Kate Pullinger

Kate Pullinger is a Canadian novelist and author of digital fiction, lecturing at De Montfort University, England. She was born in Cranbrook, British Columbia, and went to high school on Vancouver Island. She dropped out of McGill University, Montreal after a year and a half and subsequently worked for a year in a copper mine in the Yukon. She then travelled and settled in London, where she now resides.

Career

Pullinger won the 2009 Governor General's Award[1] for her novel The Mistress of Nothing, a fictionalized tale of Sally Naldrett, lady's maid to Lady Duff Gordon, who traveled with her mistress to Egypt in Victorian times. Pullinger's earlier books include the novels When the Monster Dies (1989), Where Does Kissing End? (1992), The Last Time I Saw Jane (1996), Weird Sister (1999) and A Little Stranger (2004 in Canada and 2006 in the UK), as well as the short story collections Tiny Lies (1988) and My Life as a Girl in a Men's Prison (1997). She co-wrote the novelization of the film The Piano with director Jane Campion.

Pullinger also writes for film and for the digital media. Her most recent digital works are Flight Paths (2007-), a "networked novel" created in collaboration with worldwide participants, and Inanimate Alice (2005-), a series of multimedia novels, both created with writer/artist Chris Joseph,[2][3][4] and The Breathing Wall (2004), experimental fiction that responds to the reader's rate of breathing, made with collaborators Stefan Schemat and Chris Joseph.[5]

Pullinger was the lead writer on the 24hr Book Project, a project to write, edit and produce a novel in 24 hours, which was managed by CompletelyNovel.com in collaboration with if:book (a book industry think tank), the Society of Young Publishers and Spread the Word (a writer development agency).[6]
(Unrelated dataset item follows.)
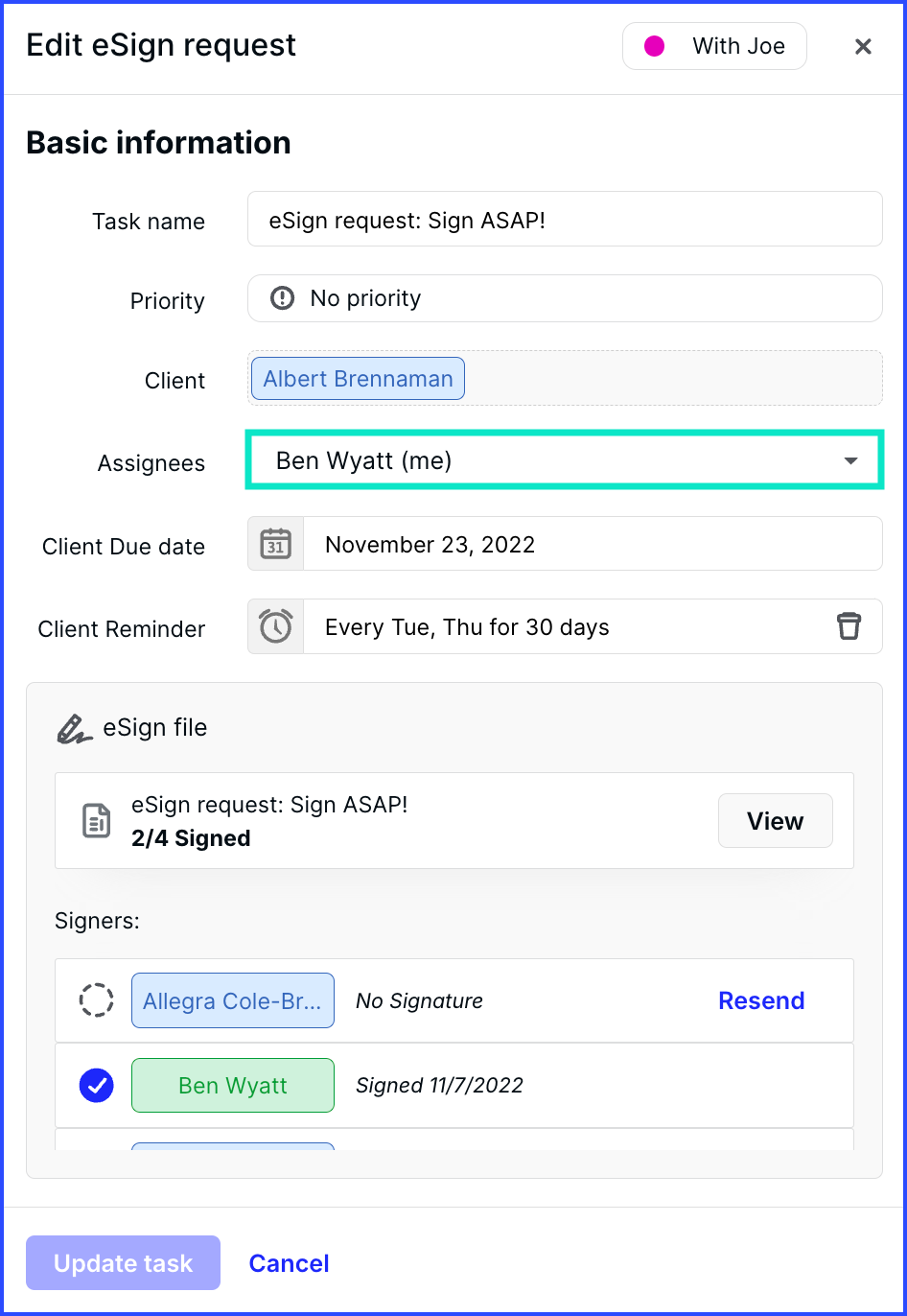This screenshot has width=907, height=1316.
Task: View the eSign request file
Action: [776, 821]
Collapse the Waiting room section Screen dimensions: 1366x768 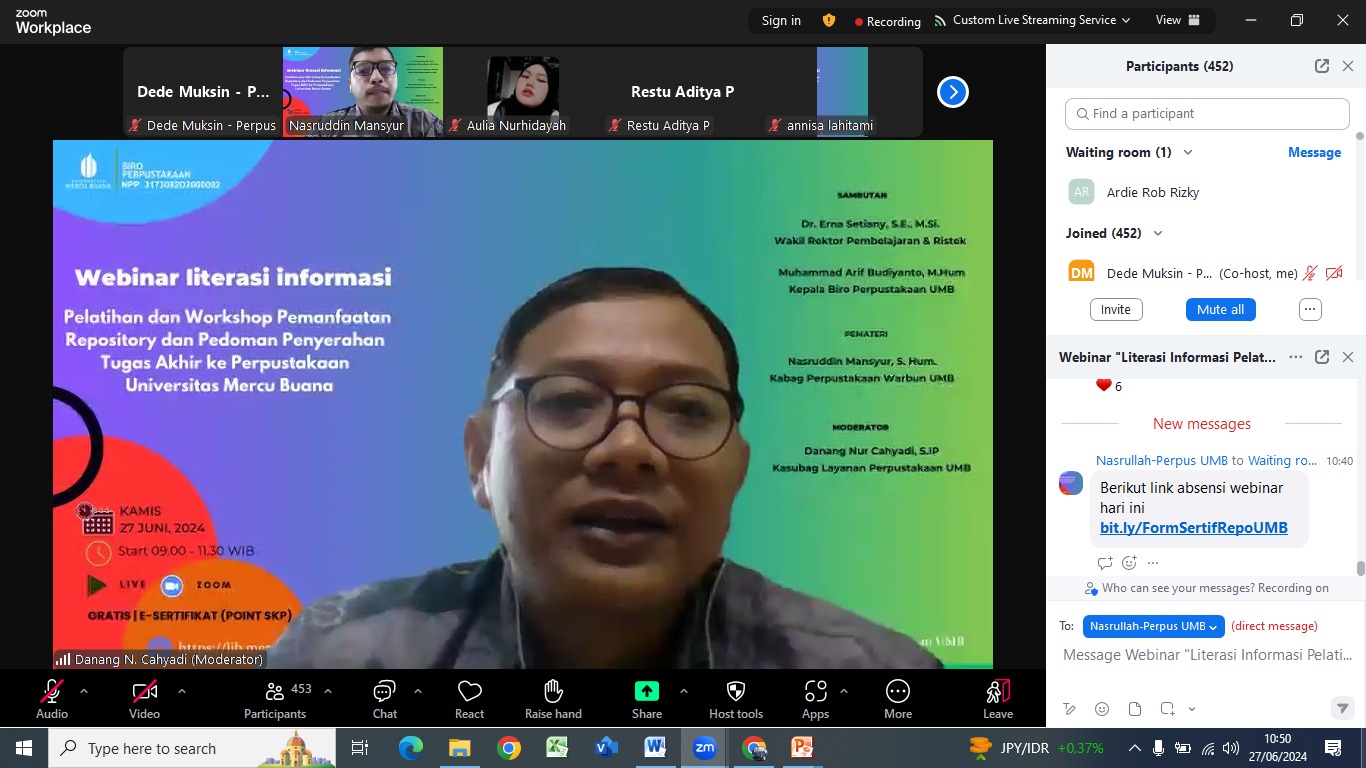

Pullinger has been writer-in-residence at the Battersea Arts Centre, the University of Reading, the prisons HMP Gartree and HMP Maidstone, and in Maidstone itself. She was Judith E. Wilson Visiting Writing Fellow at Jesus College, University of Cambridge (1995/96), and the Visiting Writing Fellow at The Women's Library, London Metropolitan University (2001/03). She was Research Fellow for The trAce Online Writing Centre Arts and Humanities Research Board project Mapping the Transition from Page to Screen, where she investigated new forms of electronic narrative (2002/03). She teaches on the MA in Creative Writing and New Media at De Montfort University, Leicester, UK, where she is Reader in Creative Writing and New Media. She is a member of the Production and Research in Transliteracy (PART) group at De Montfort, researching transliteracy. She is the Royal Literary Fund Virtual Fellow and Professor of Creative Writing at Bath Spa University.[7]

References

  1. "Winners of 2009 Governor General’s Literary Awards announced by the Canada Council for the Arts", Montreal, November 17, 2009.
  2. Pauli, Michelle (7 December 2006). "Down with Alice". Guardian (London: Guardian). Retrieved 21 November 2011.
  3. Chin, Yvette. "DigitAlice – A Conversation with Inanimate Alice Producer Ian Harper". DigitalBookWorld.com. DigitalBookWorld.com. Retrieved 21 November 2011.
  4. PR Web (17 November 2011). "International Acclaim Grows for Inanimate Alice". Retrieved 21 November 2011.
  5. Ensslin, A (2007). "From (w)reader to breather: Cybertextual retro-intentionalisation". hdl:10242/43790.
  6. "The Clock's ticking...". The Bookseller. October 5, 2009. Retrieved 2010-05-20.
  7. "Weldon and Hensher head to Bath Spa". The Bookseller. Retrieved 9 November 2012.